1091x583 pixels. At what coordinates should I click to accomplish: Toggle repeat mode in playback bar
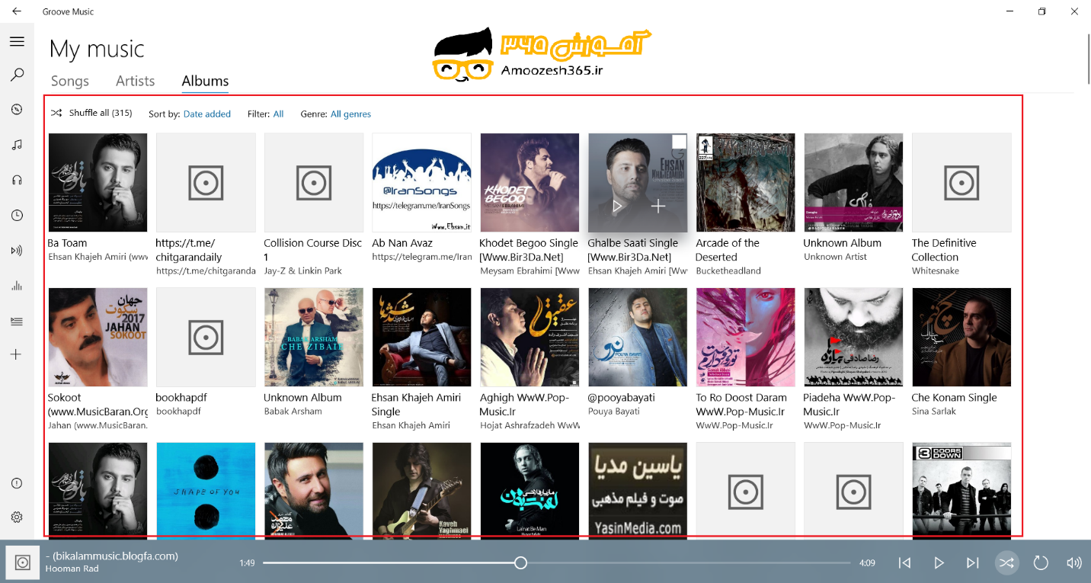1041,563
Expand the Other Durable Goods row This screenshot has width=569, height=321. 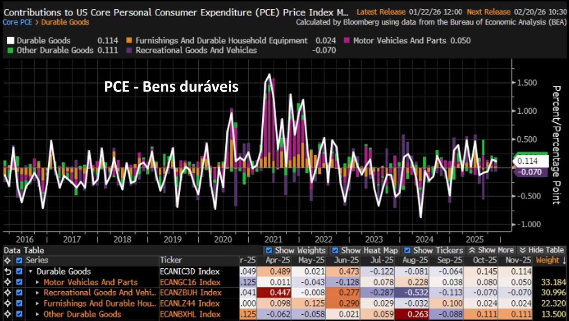38,314
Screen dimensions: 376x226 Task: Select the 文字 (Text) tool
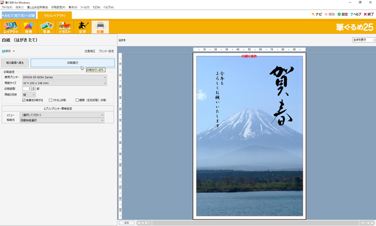83,27
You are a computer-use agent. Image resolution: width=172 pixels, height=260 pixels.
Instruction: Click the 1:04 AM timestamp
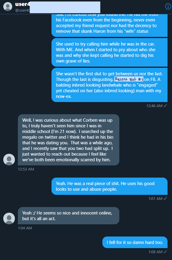pos(25,228)
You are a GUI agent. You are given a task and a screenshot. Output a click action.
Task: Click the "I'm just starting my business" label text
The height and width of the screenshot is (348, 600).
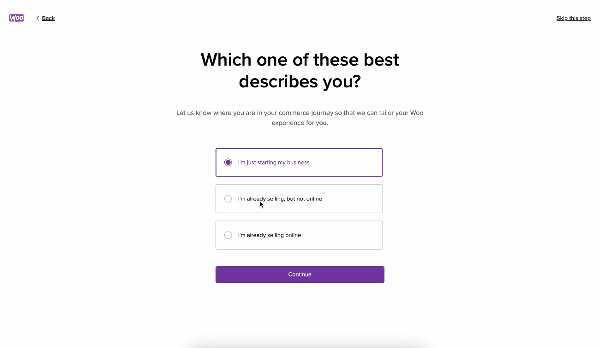click(274, 163)
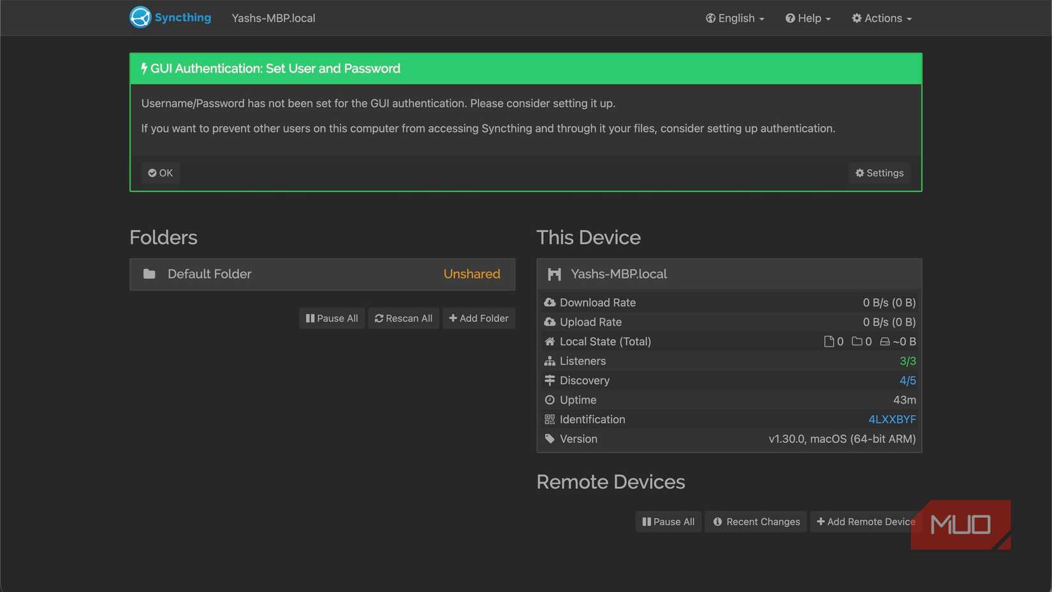This screenshot has height=592, width=1052.
Task: Pause all folders with Pause All
Action: tap(332, 318)
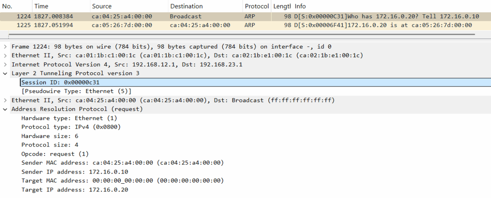Viewport: 491px width, 198px height.
Task: Sort packets by the No. column
Action: pyautogui.click(x=16, y=6)
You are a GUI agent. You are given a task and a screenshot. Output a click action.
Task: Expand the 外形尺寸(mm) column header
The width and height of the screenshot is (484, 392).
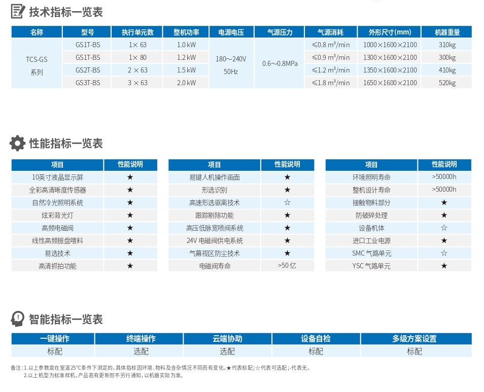389,31
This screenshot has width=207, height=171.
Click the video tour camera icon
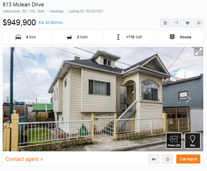point(154,159)
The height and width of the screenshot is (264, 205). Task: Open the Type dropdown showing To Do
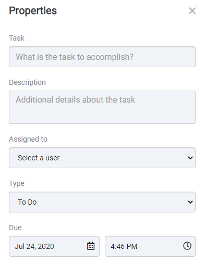102,202
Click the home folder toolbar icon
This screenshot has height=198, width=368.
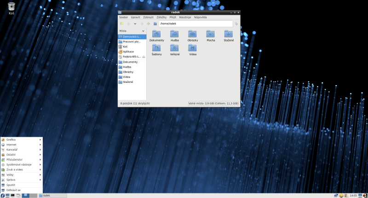[x=155, y=23]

◆ ◆ ◆

YOUR ASSIGNMENT
Starting at the line that contains "Click the video tour camera icon", please write out each line through the last line of the data, both ends included, and keep pictures out of the copy.

EXERCISE RESPONSE
Click the video tour camera icon
point(154,159)
The height and width of the screenshot is (264, 205). Task: Open the Type dropdown showing To Do
102,202
Click the home folder toolbar icon
This screenshot has height=198, width=368.
[x=155, y=23]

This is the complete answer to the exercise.